Decisions on UK hydrogen transmission and business models for hydrogen transportation and storage should be fast tracked, given long lead times associated with hydrogen storage, according to a new Climate Change Committee report.
Its Delivering a reliable decarbonised power system report believes a ‘reliable, resilient, decarbonised electricity system’ can be delivered by 2035 – providing the Government sets strategic direction for power and non-power uses of hydrogen and other low-carbon technologies.
By 2025, the indicators suggest the energy system must have underway the construction of at least 3-6GW of low-carbon dispatchable generation capacity, 4-7GW of low-carbon hydrogen production, 1-2TWh of hydrogen storage, and 39-64Mt of CO2 storage space.
“Delays in the delivery of hydrogen infrastructure could limit the role for hydrogen in the 2035 energy system, including its role to provide low-carbon back-up capacity,” it states.
“If hydrogen use in the electricity system is towards the high end of its potential range, the Government’s targets for hydrogen production capacity in 2030 look insufficient.”
Hydrogen infrastructure will be required regardless of decisions in 2026 on its potential use for heat in buildings and the Government should identify a set of ‘low-regret’ investments that can proceed now, the report states.
The report calls for funding mechanisms to be finalised and allocate funding to support the development of 10GW of low-carbon hydrogen production by 2030.
In an accompanying ‘Net Zero Power and Hydrogen: Capacity Requirements for Flexibility (AFRY)’ report, the success of hydrogen as a vector for decarbonising the power sector and wider economy is dependent on the timely development of infrastructure.
Hydrogen pipelines are crucial for transporting hydrogen from production sites to demand centres, typically spanning the North-South divide.
“Salt cavern hydrogen storage was found to be the most cost-effective solution for storing large amounts of energy,” it notes. “This aided in balancing supply and demand and provided energy reserves during prolonged periods of generation deficit in the power sector, from which they were ultimately dimensioned.”
Future uncertainty is driven by factors such as the cost competitiveness of different technologies, the availability of supply chains and infrastructure, and the evolution of residual demand, the report adds.
The latter, in particular, is subject to significant uncertainty and depends on factors such as the level of electricity demand, deployment of renewable energy sources, and the progression of the nuclear fleet.
If the development of hydrogen infrastructure lags, the power sector may have to rely more on CCS and grid storage to make up for the deficit, the report warns.

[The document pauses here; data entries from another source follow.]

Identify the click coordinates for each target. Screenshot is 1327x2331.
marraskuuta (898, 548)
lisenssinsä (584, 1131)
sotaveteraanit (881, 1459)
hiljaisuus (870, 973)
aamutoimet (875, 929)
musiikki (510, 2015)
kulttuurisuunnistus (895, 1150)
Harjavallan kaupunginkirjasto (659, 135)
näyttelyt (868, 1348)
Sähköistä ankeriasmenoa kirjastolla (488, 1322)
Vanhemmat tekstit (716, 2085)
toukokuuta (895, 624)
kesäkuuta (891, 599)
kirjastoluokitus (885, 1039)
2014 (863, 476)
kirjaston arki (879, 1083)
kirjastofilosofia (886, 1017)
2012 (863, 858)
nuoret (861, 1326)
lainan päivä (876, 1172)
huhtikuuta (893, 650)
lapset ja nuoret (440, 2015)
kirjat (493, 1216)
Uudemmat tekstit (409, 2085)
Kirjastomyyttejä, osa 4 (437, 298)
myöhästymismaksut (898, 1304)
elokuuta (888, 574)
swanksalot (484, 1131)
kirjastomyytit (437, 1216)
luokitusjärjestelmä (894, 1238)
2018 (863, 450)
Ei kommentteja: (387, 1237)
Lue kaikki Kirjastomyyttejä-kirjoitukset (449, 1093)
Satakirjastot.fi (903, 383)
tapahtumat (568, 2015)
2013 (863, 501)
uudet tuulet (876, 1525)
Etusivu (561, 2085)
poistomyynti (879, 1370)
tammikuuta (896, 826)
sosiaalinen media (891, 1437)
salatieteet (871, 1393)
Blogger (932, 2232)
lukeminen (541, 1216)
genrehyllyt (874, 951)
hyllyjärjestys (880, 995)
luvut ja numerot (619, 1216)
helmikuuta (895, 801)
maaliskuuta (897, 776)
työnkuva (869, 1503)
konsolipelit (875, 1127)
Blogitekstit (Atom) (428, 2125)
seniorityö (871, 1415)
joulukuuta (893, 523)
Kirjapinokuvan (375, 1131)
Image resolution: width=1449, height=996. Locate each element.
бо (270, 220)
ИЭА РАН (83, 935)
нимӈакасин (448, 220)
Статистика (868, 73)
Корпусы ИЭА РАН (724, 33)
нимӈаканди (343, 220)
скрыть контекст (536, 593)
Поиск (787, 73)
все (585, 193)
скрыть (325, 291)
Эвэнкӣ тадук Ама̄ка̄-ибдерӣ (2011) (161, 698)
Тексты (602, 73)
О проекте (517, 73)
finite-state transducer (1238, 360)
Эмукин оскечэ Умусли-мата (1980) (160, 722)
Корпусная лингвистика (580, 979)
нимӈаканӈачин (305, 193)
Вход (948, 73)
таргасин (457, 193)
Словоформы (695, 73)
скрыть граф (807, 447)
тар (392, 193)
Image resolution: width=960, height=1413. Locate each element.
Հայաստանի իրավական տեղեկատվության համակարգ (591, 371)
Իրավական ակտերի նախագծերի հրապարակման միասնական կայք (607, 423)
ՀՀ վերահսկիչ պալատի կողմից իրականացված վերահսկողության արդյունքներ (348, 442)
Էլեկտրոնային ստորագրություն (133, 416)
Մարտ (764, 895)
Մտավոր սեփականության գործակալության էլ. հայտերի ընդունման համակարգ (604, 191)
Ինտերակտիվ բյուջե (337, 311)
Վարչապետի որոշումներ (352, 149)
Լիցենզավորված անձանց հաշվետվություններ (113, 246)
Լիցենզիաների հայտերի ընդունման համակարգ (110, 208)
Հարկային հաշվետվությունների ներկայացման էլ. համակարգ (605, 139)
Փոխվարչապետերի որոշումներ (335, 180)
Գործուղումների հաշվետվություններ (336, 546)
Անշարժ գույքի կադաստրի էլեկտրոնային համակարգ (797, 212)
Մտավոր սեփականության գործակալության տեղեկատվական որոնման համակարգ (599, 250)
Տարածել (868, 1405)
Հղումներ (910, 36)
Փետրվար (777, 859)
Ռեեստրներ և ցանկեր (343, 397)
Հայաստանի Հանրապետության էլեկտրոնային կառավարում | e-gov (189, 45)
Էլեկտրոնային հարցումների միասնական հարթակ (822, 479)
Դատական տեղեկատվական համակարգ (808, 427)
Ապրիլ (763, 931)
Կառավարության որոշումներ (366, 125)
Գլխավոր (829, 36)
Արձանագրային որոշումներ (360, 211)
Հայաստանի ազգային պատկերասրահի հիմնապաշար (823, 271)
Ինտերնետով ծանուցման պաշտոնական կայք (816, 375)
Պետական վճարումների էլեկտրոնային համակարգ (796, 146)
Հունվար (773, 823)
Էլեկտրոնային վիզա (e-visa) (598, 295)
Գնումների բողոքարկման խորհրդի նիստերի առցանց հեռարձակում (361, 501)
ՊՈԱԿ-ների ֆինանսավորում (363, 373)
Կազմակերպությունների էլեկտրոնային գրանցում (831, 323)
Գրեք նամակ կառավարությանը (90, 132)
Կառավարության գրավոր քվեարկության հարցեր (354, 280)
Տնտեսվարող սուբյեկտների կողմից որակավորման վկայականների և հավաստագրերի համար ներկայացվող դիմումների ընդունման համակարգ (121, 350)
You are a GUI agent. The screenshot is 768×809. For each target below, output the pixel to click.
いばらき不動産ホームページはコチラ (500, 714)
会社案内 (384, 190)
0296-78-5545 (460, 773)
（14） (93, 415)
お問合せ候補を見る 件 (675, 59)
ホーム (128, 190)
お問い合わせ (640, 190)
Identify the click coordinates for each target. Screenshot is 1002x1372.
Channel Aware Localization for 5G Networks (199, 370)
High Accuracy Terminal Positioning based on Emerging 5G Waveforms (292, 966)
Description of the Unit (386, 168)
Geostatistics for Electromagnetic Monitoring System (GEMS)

“The relationship between these sectors should also be considered when developing policy to avoid skewed or inefficient co-development,” it notes.
To maintain progress towards Government targets, the energy system must have at least 9GW of dispatchable low-carbon generation capacity, 10GW of grid storage, 76TWh/yr of low-carbon hydrogen production, 2TWh of hydrogen storage, and 60MtCO2 of cumulatively captured and stored emissions by the end of this decade.